- **WHAT IS ASKED**: Copy out the records below from the line holding "Image resolution: width=685" through the line holding "USER2's red handshake", both included, and leave out the pictures.

- **RECORDS SUPPLIED**:
• • •

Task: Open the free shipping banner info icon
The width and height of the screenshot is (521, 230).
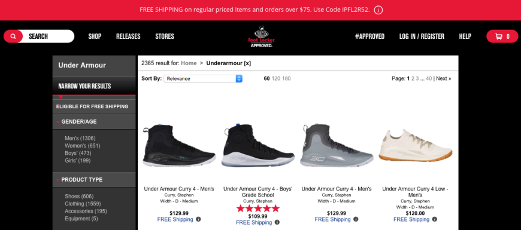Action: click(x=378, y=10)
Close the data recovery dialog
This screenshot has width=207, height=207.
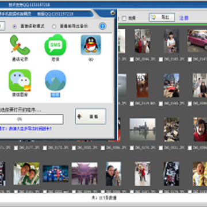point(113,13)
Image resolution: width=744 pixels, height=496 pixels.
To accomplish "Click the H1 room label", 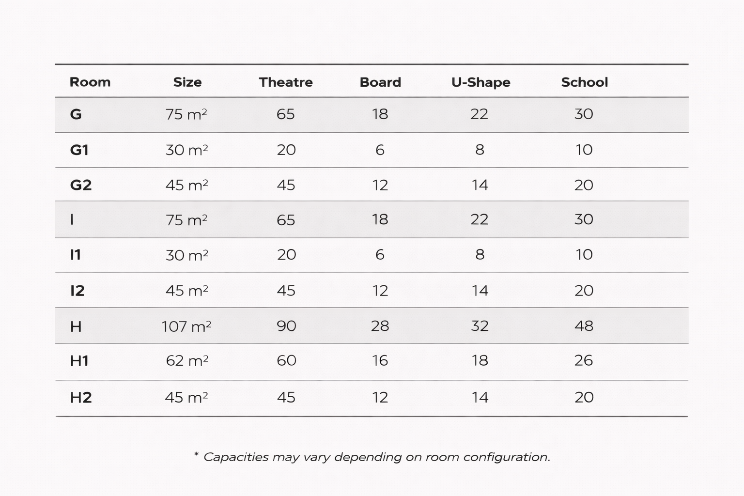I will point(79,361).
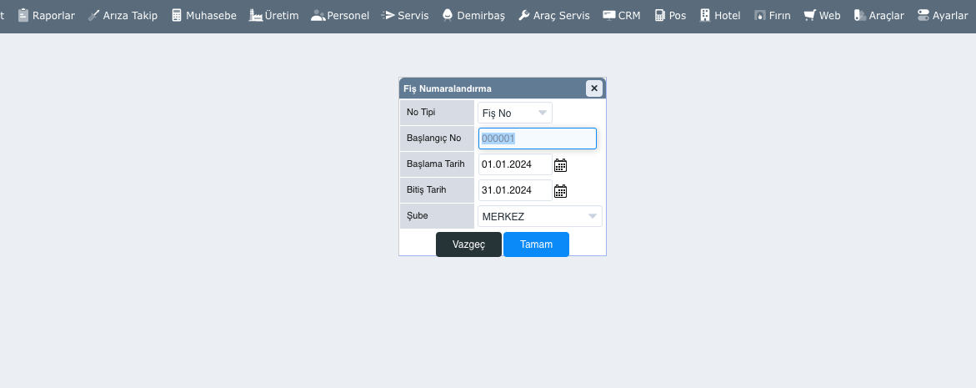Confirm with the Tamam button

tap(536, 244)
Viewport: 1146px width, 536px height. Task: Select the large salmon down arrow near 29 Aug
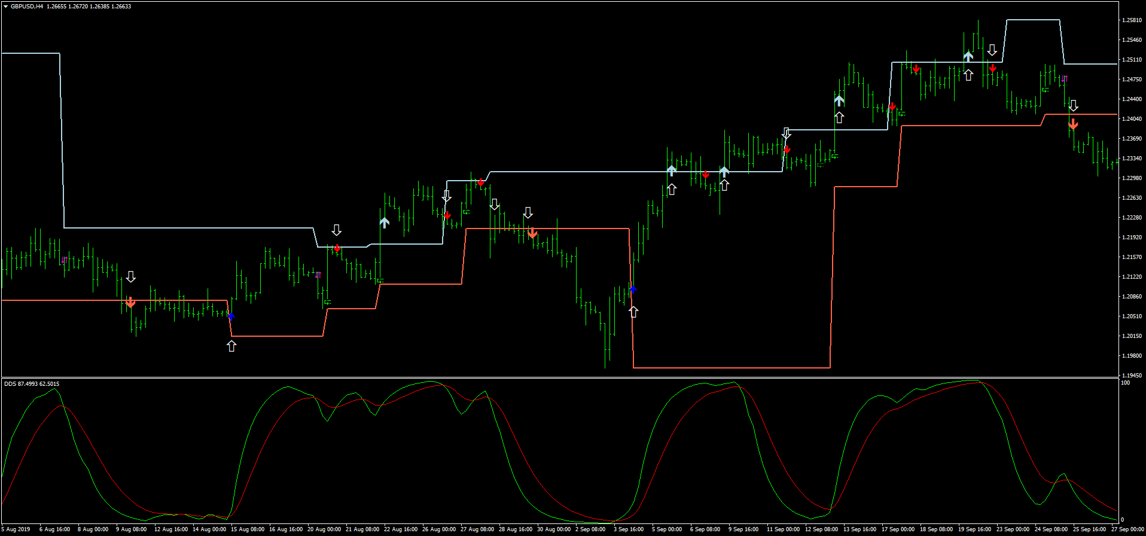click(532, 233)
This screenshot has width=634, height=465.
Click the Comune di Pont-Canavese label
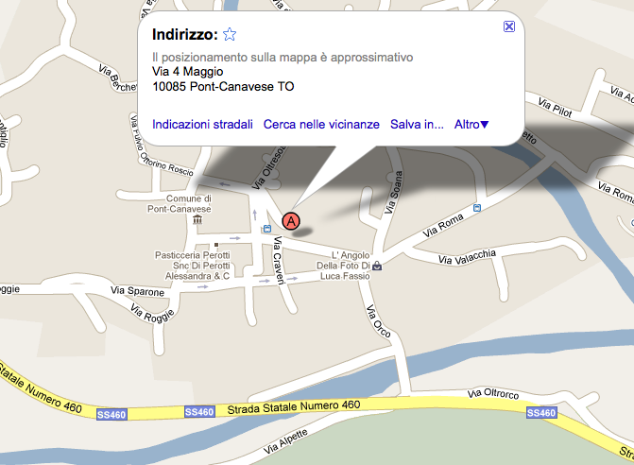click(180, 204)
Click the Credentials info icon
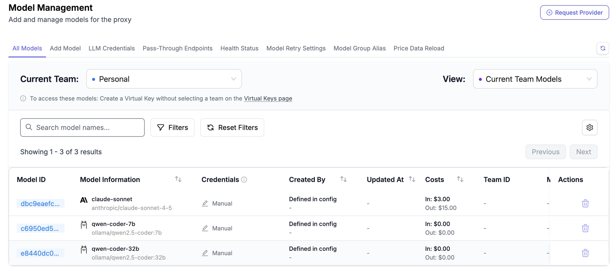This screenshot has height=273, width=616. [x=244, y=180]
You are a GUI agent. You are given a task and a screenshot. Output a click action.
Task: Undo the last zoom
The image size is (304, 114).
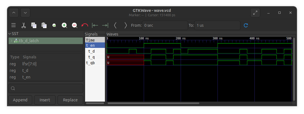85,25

• • •

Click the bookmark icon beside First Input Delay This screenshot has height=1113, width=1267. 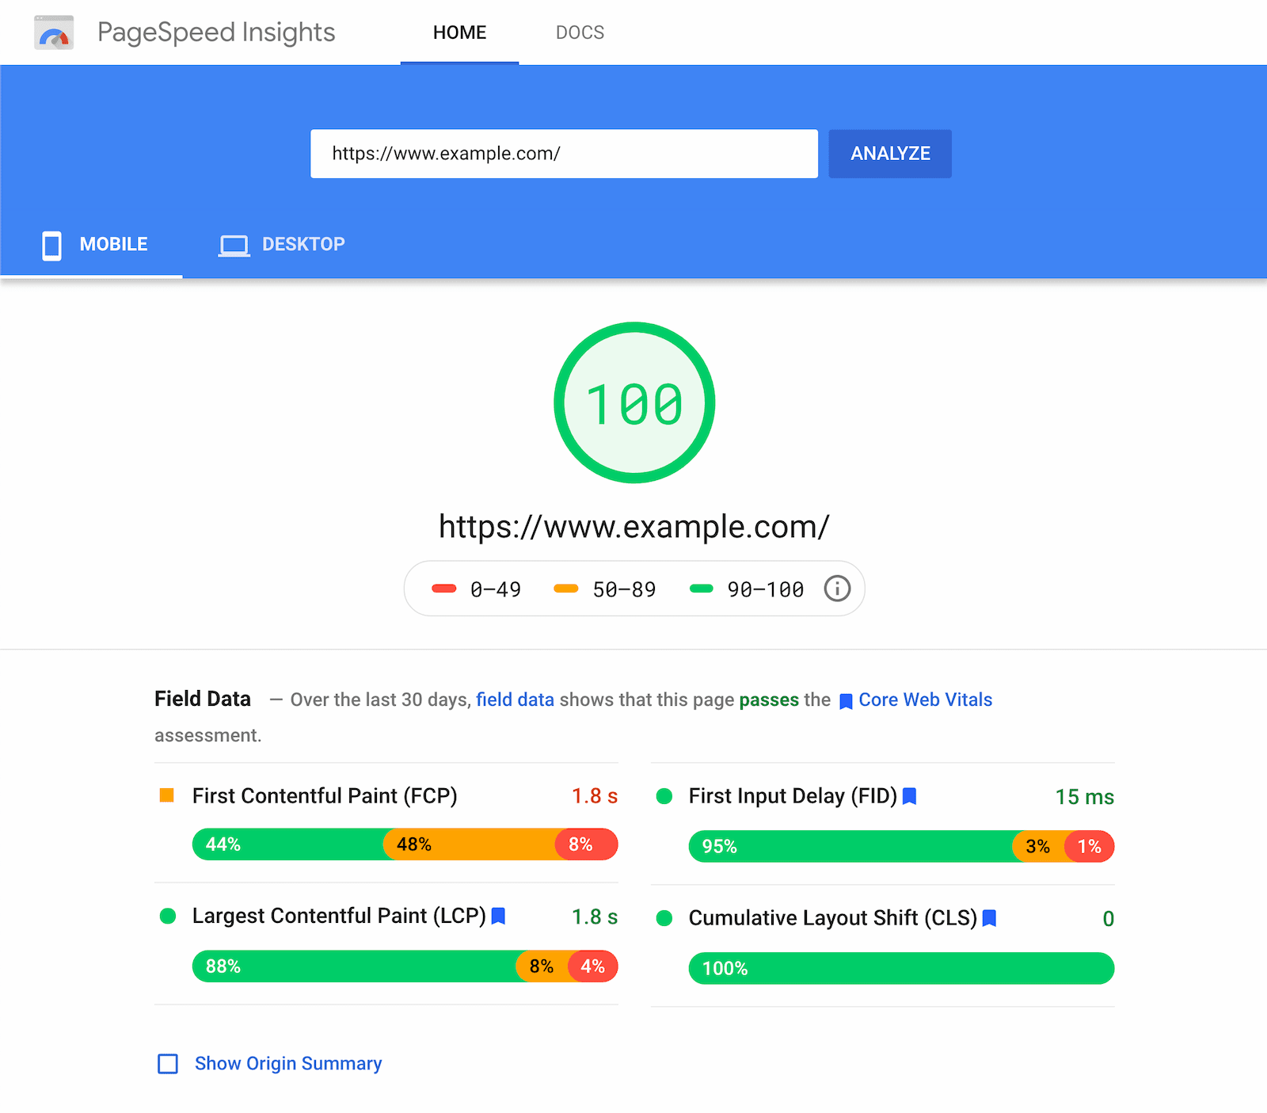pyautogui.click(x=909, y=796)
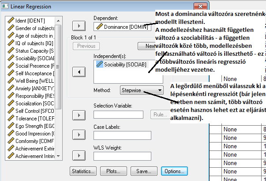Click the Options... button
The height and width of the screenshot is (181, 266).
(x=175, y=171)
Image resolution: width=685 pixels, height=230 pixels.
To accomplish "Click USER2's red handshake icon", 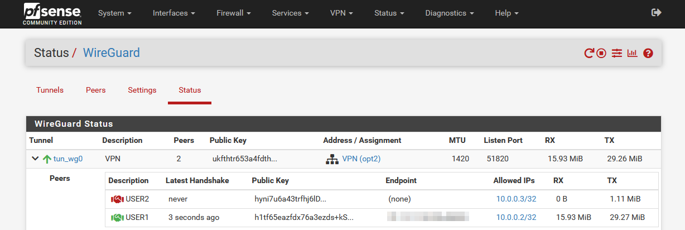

• • •

- **WRITTEN ANSWER**:
Image resolution: width=685 pixels, height=230 pixels.
To accomplish "Click USER2's red handshake icon", 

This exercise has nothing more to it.